INSTRUCTIONS FOR THE TASK: Reproduce every one of the records below word for word, leaving the pictures out of your answer.

DATA PROVIDED:
— START —
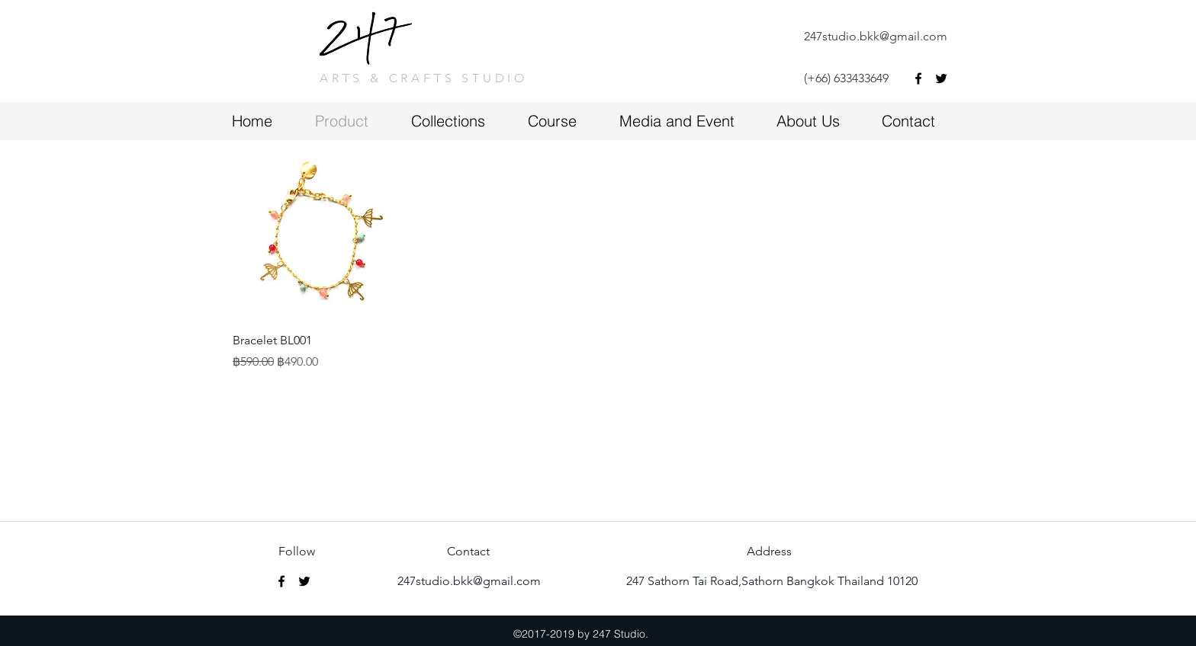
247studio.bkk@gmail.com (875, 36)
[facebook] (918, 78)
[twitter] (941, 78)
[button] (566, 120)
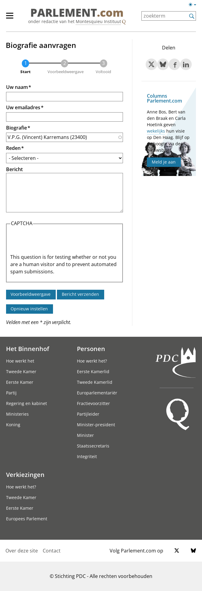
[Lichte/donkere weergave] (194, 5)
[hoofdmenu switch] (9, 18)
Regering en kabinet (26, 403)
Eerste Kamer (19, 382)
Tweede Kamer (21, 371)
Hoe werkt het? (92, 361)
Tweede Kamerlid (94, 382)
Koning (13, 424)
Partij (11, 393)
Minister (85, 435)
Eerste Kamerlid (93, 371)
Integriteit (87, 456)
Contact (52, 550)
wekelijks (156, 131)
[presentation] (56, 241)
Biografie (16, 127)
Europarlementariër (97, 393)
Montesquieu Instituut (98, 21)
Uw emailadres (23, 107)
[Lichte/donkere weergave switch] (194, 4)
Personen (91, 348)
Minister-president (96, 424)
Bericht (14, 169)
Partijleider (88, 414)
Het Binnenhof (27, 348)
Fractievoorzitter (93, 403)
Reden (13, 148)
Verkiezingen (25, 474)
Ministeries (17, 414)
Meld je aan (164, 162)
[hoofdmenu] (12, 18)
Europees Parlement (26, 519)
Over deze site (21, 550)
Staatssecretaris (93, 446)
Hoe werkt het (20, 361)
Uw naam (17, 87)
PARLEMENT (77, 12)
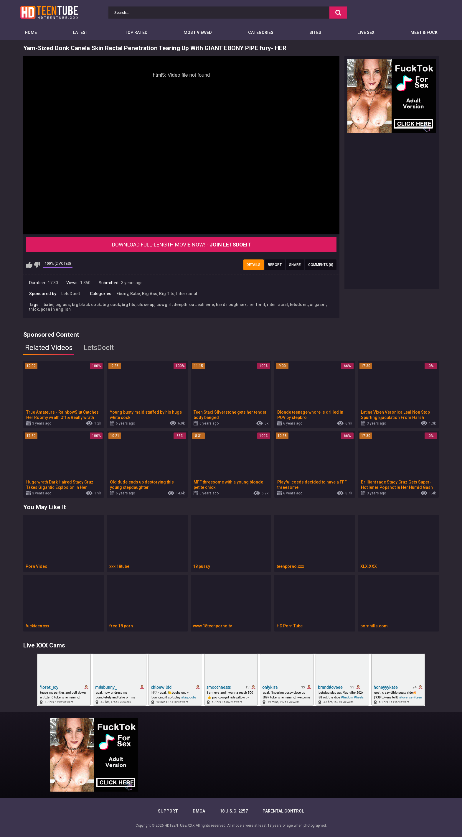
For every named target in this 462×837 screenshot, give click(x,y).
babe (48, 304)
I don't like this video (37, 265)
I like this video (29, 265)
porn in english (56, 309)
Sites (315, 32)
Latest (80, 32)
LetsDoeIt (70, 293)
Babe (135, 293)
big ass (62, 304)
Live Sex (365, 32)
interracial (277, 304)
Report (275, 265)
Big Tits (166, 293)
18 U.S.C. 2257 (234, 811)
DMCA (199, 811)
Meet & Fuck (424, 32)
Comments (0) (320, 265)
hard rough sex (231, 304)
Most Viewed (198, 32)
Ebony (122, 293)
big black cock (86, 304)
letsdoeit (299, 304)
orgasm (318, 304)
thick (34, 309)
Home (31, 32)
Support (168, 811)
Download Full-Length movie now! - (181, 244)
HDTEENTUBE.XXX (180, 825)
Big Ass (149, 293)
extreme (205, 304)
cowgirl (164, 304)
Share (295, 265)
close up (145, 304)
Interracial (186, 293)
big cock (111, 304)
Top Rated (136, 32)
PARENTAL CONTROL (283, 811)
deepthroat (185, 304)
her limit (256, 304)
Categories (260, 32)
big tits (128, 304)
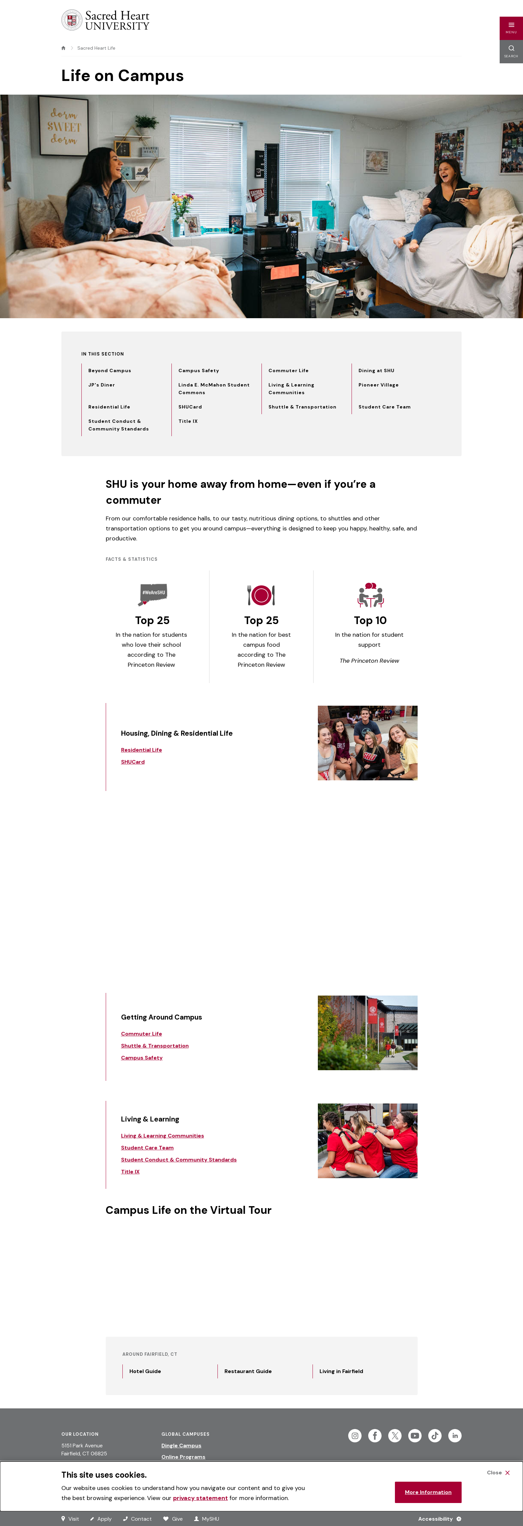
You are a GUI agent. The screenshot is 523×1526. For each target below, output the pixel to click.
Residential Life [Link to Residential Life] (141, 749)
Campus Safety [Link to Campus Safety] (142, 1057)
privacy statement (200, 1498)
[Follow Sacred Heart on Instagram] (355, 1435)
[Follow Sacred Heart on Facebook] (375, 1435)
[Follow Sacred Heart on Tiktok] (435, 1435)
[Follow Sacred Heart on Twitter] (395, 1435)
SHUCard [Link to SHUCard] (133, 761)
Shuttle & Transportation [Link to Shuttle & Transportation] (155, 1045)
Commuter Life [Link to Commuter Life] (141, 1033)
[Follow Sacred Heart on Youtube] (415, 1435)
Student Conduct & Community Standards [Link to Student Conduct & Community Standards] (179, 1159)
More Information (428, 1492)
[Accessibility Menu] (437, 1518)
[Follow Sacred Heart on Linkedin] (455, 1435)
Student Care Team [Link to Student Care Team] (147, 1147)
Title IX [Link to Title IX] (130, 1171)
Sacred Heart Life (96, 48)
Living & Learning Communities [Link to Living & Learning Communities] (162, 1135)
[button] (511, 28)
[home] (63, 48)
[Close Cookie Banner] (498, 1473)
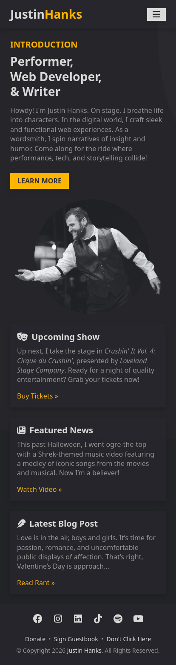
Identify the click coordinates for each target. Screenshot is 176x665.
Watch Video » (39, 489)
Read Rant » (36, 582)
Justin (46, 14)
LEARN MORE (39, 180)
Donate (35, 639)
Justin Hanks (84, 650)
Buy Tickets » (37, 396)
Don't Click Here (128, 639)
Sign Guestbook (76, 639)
— END —
RESULT OF THIS TASK:
247studio.bkk@gmail.com (875, 36)
[facebook] (918, 78)
[twitter] (941, 78)
[button] (566, 120)
[Lichte/donkere weergave] (194, 5)
[hoofdmenu switch] (9, 18)
Regering en kabinet (26, 403)
Eerste Kamer (19, 382)
Tweede Kamer (21, 371)
Hoe werkt het? (92, 361)
Tweede Kamerlid (94, 382)
Koning (13, 424)
Partij (11, 393)
Minister (85, 435)
Eerste Kamerlid (93, 371)
Integriteit (87, 456)
Contact (52, 550)
wekelijks (156, 131)
[presentation] (56, 241)
Biografie (16, 127)
Europarlementariër (97, 393)
Montesquieu Instituut (98, 21)
Uw emailadres (23, 107)
[Lichte/donkere weergave switch] (194, 4)
Personen (91, 348)
Minister-president (96, 424)
Bericht (14, 169)
Partijleider (88, 414)
Het Binnenhof (27, 348)
Fractievoorzitter (93, 403)
Reden (13, 148)
Verkiezingen (25, 474)
Ministeries (17, 414)
Meld je aan (164, 162)
[hoofdmenu] (12, 18)
Europees Parlement (26, 519)
Over deze site (21, 550)
Staatssecretaris (93, 446)
Hoe werkt het (20, 361)
Uw naam (17, 87)
PARLEMENT (77, 12)
For every named target in this 462×837 screenshot, give click(x,y).
babe (48, 304)
I don't like this video (37, 265)
I like this video (29, 265)
porn in english (56, 309)
Sites (315, 32)
Latest (80, 32)
LetsDoeIt (70, 293)
Babe (135, 293)
big ass (62, 304)
Live Sex (365, 32)
interracial (277, 304)
Report (275, 265)
Big Tits (166, 293)
18 U.S.C. 2257 (234, 811)
DMCA (199, 811)
Meet & Fuck (424, 32)
Comments (0) (320, 265)
hard rough sex (231, 304)
Most Viewed (198, 32)
Ebony (122, 293)
big black cock (86, 304)
letsdoeit (299, 304)
orgasm (318, 304)
thick (34, 309)
Home (31, 32)
Support (168, 811)
Download Full-Length movie now! - (181, 244)
HDTEENTUBE.XXX (180, 825)
Big Ass (149, 293)
extreme (205, 304)
cowgirl (164, 304)
Share (295, 265)
close up (145, 304)
Interracial (186, 293)
big cock (111, 304)
Top Rated (136, 32)
PARENTAL CONTROL (283, 811)
deepthroat (185, 304)
her limit (256, 304)
Categories (260, 32)
big tits (128, 304)
You are a GUI agent. The screenshot is 523×1526. For each target below, output the pixel to click.
Residential Life [Link to Residential Life] (141, 749)
Campus Safety [Link to Campus Safety] (142, 1057)
privacy statement (200, 1498)
[Follow Sacred Heart on Instagram] (355, 1435)
[Follow Sacred Heart on Facebook] (375, 1435)
[Follow Sacred Heart on Tiktok] (435, 1435)
[Follow Sacred Heart on Twitter] (395, 1435)
SHUCard [Link to SHUCard] (133, 761)
Shuttle & Transportation [Link to Shuttle & Transportation] (155, 1045)
Commuter Life [Link to Commuter Life] (141, 1033)
[Follow Sacred Heart on Youtube] (415, 1435)
Student Conduct & Community Standards [Link to Student Conduct & Community Standards] (179, 1159)
More Information (428, 1492)
[Accessibility Menu] (437, 1518)
[Follow Sacred Heart on Linkedin] (455, 1435)
Student Care Team [Link to Student Care Team] (147, 1147)
Title IX [Link to Title IX] (130, 1171)
Sacred Heart Life (96, 48)
Living & Learning Communities [Link to Living & Learning Communities] (162, 1135)
[button] (511, 28)
[home] (63, 48)
[Close Cookie Banner] (498, 1473)
Identify the click coordinates for each target. Screenshot is 176x665.
Watch Video » (39, 489)
Read Rant » (36, 582)
Justin (46, 14)
LEARN MORE (39, 180)
Donate (35, 639)
Justin Hanks (84, 650)
Buy Tickets » (37, 396)
Don't Click Here (128, 639)
Sign Guestbook (76, 639)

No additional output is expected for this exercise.